> Extrait du document
______

Réélu avec 57,87 % des suffrages selon les résultats provisoires, le président sortant du Burkina, Roch Marc Christian Kaboré, entame son second mandat. La détérioration de la situation politique et sécuritaire sur le terrain risque de compliquer la promesse de campagne du président candidat de construire « un Burkina Faso meilleur pour l’ensemble des populations ». Portrait.
« Hakuna Matata ! » Cela signifie « tout va bien », en swahili. Cette formule qu’on a beaucoup entendue pendant les récents meetings électoraux du Mouvement du peuple pour le progrès (MPP), le parti au pouvoir au Burkina Faso depuis cinq ans, a finalement porté chance au président sortant, qui était candidat à sa propre succession.
Tout va en effet bien pour Roch Marc Christian Kaboré, qui a remporté la présidentielle du 22 novembre dès le premier tour. Avec 57,87 %, il a même réussi à améliorer son score par rapport au scrutin de 2015 lorsqu’il avait obtenu 53 % des suffrages. Le conseil constitutionnel doit encore proclamer les résultats définitifs.
Pour le camp présidentiel, ce score n’est pas une surprise. La plupart des responsables se disaient certains que la victoire serait « nette et sans bavure ». D’autres ont reconnu qu’ils étaient quelque peu soulagés. « Si le président Kaboré l’avait emporté avec 51 ou 52 % des voix, cela aurait pu ouvrir la voie à des contestations et le pays ne peut s’offrir le luxe d’une crise post-electorale », reconnaissait un proche du chef de l’État.
Face à la dégradation de la situation sécuritaire, dans le pays, suite à des attaques djihadistes récurrentes depuis 2015, les Burkinabè ont fait le choix finalement de la continuité : « Lui, il connaît déjà les problèmes. Des mesures sont déjà engagées. Autant lui faire confiance. Qui de ces opposants auraient fait mieux que lui à sa place ? C’est un problème qui dépasse notre pays », expliquaient des électeurs dimanche 22 novembre, jour du vote. Cela dit, la menace est réelle, au point que le jour du scrutin 2 000 bureaux de vote n’ont pas ouvert leurs portes, empêchant plus d’un demi-million d’électeurs dûment enregistrés d’exercer leur droit de suffrage.
Malgré la victoire claire et nette de son poulain, est-ce que tout va réellement bien pour le clan présidentiel ? Pas vraiment, puisque selon les résultats provisoires des élections législatives, le président élu n’aura pas la majorité absolue à l’Assemblée nationale qu’il espérait. Le MPP, fort de ces 56 députés, devra s’allier avec d’autres partis pour gouverner le pays, comme il l’a d’ailleurs fait dans la précédente législature. Avant l’annonce des résultats provisoires, le climat politique s’est toutefois tendu à Ouagadougou, suite notamment aux polémiques sur le mode de compilation dans les centres communaux. Le président Kaboré a joué l’apaisement et a tendu la main à l’opposition, avec laquelle il a promis de travailler en « concertation permanente ».

______

> Lignes de données
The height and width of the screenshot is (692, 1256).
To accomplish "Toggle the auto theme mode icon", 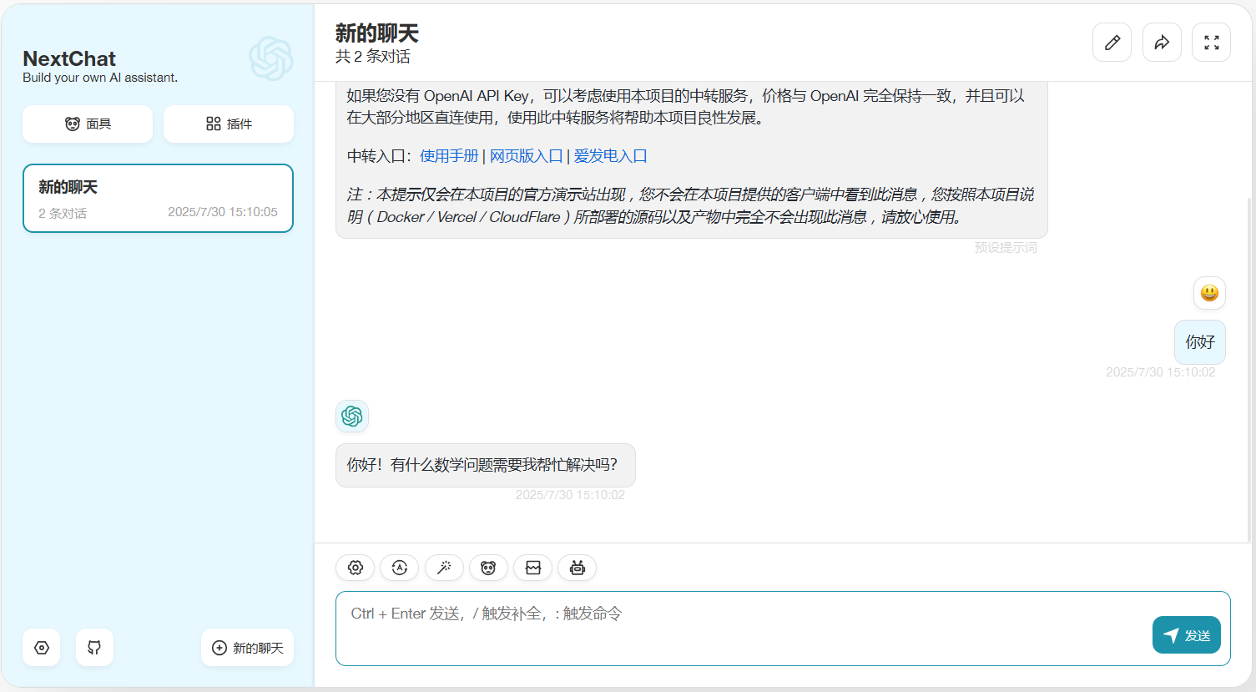I will [x=400, y=568].
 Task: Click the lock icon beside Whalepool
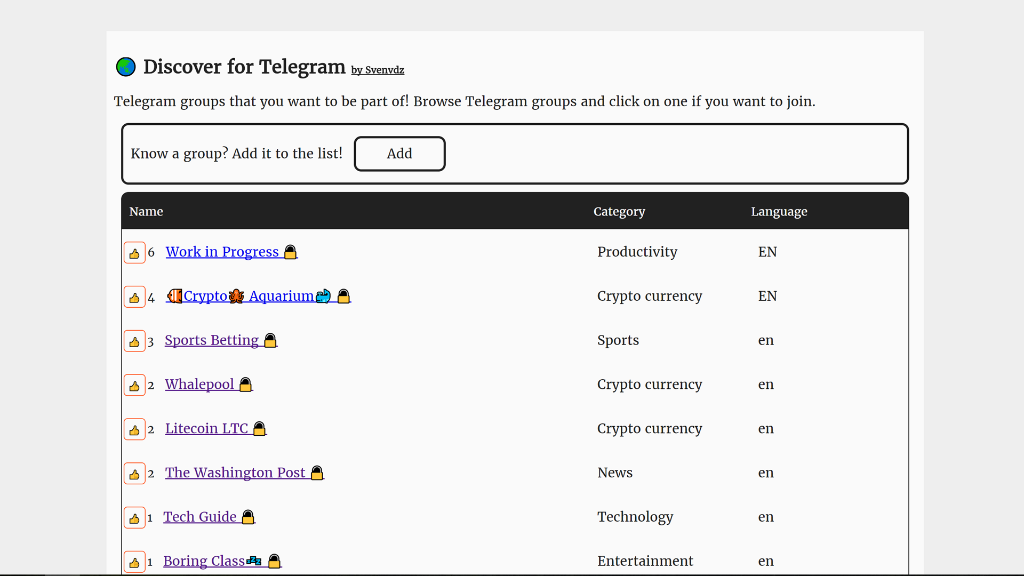tap(245, 384)
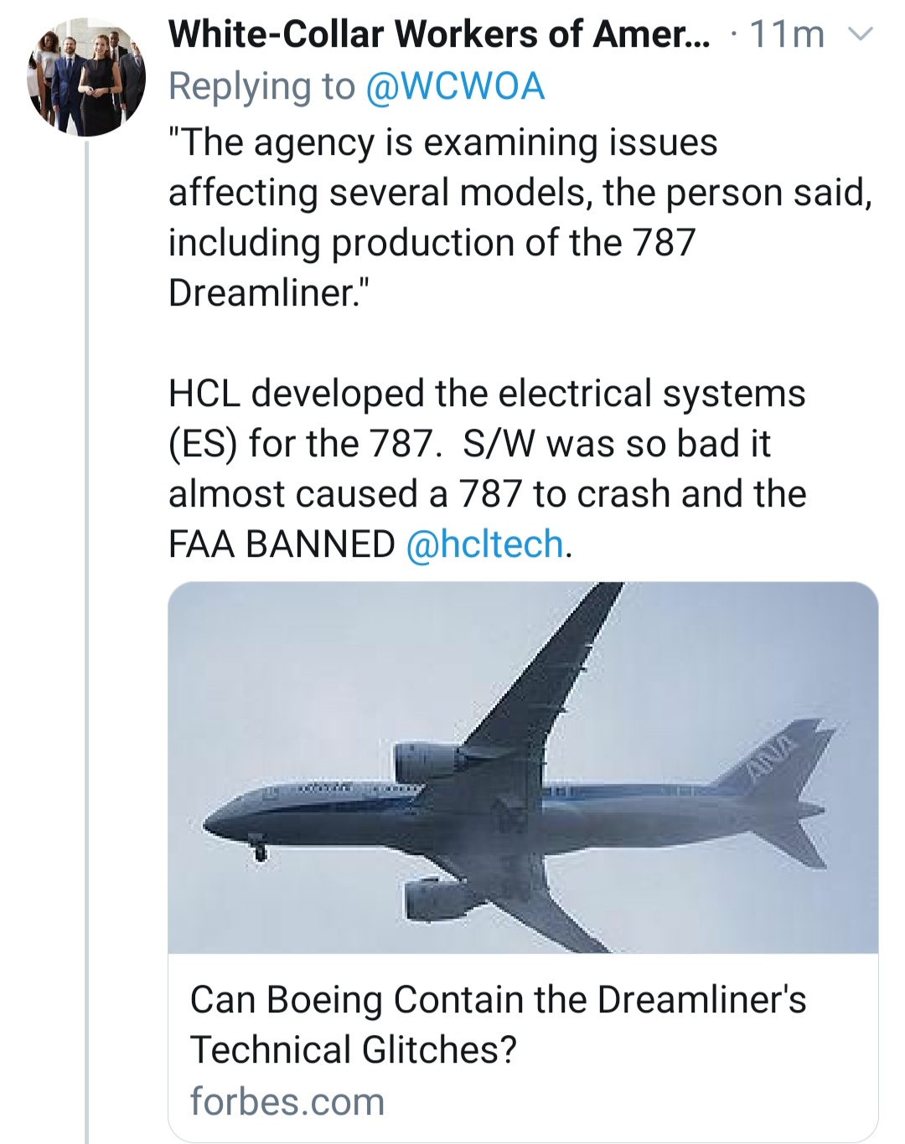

______

> Énoncé de l'exercice
Donnez la suite de l'article sur la réélection de Roch Marc Christian Kaboré. Les lignes de données constituent un matériau à part, sans rapport avec l'article.

> Résultat de l'exercice
Un homme du sérail
Homme du sérail, Roch Marc Christian Kaboré fréquente les allées de pouvoir depuis bientôt quarante ans. Fils de Charles Bila Kaboré qui fut ministre à Ouagadougou dans les premiers gouvernements après l’indépendance du Burkina Faso, l’homme est issu de l’ethnie majoritaire mossi, mais il est aussi un catholique pratiquant dans un pays à majorité musulmane. Rentré au Burkina après des études supérieures en France pour devenir économiste, le président élu a fait ses débuts en politique dans les années 1980, aux côtés de Thomas Sankara. Âgé alors de moins de 30 ans, il a rejoint le régime révolutionnaire sankariste en tant que directeur général de la Banque internationale du Burkina Faso.
Thomas Sankara est assassiné en 1987. Ses affinités idéologiques avec le révolutionnaire disparu n’empêcheront pas le jeune banquier de faire équipe avec Blaise Compaoré, l’ami, le tombeur et le successeur de Sankara. Il entre dans le cercle du pouvoir d’abord en tant que ministre, puis comme président de l’Assemblée, et enfin comme Premier ministre. Véritable baron du régime, il occupera aussi un temps le poste stratégique de président du Congrès pour la démocratie et le progrès (CDP), le parti au pouvoir. En tant que Premier ministre du Burkina, entre 1994 et 1996, il a eu à gérer les remous politiques de la dévaluation du franc CFA et ses effets néfastes sur la vie économique. L’exercice de ces différentes fonctions de responsabilité lui a permis d’acquérir sa stature d’homme d’État et son image d’homme à l’écoute.
Kaboré a été longtemps considéré comme le dauphin du « Beau Blaise ». C’était avant qu’il ne claque la porte du CDP pour protester contre la modification de la Constitution par Compaoré afin de s’éterniser à la tête du pays. Avec deux autres acteurs très importants de la vie politique, Salif Diallo, le stratège, et Simon Compaoré, le maire de la capitale, il fonde alors son propre parti, le Mouvement du progrès pour le peuple (MPP).
En octobre 2014, Blaise Compaoré est chassé du pouvoir par une insurrection populaire. Au terme d’une période de transition mouvementée qui va durer un an, Roch Marc Kaboré est élu président du Burkina dans le cadre de la première élection présidentielle réellement démocratique. Après vingt-sept années de pouvoir autocratique marqué par le népotisme et la mise au pas de l’opposition, l’élection en 2015 de Kaboré, considéré comme un homme modéré et connu pour sa sensibilité sociale, suscita de grands espoirs au « pays des hommes intègres ».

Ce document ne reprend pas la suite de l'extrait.